Segundo a historiadora britânica Geraldine Brooks, o costume da circuncisão feminina se originou na África Central na Idade da Pedra, seguindo para o norte do continente africano. No Ocidente, a circuncisão era utilizada como processo terapêutico até os anos 50. Médicos britânicos e norte-americanos praticavam a clitoridectomia e a castração feminina (retirada dos ovários) para enfrentar melancolia e ninfomania. Até o século 19, acreditava-se que as mesmas práticas “curavam” histeria, masturbação, lesbianismo e epilepsia.

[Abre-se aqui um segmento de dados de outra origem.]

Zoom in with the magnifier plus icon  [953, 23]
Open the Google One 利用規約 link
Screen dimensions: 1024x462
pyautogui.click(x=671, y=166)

Fatores culturais não devem servir de pretexto para violações aos direitos humanos, segundo a advogada norte americana Layli Miller, que obteve asilo nos EUA para uma africana que fugiu de Togo a fim de evitar a mutilação genital: Fauziya Kassindja. Entre as formas de discriminação contra as mulheres, a advogada cita o tráfico de mulheres, a violência doméstica e o “horror killings” (assassinatos motivados por ofendas à “honra”). “Crimes de honra também são um problema no Brasil. Parecem diferentes do que ocorre no Paquistão, onde uma mulher pode ser morta por se recusar a casar-se com o homem indicado por seu pai, mas traduzem a mesma idéia: a honra de um homem é um pretexto para assassinatos. Por exemplo, se ele descobre que a mulher o trai, ele a mata e não necessariamente é enviado à prisão. Isso também é crime de honra”. A cultura judaica-cristã atribuiu a idéia de culpa relacionada ao sexo e a circuncisão masculina (corte no pênis) indica o ingresso da criança no seio da comunidade.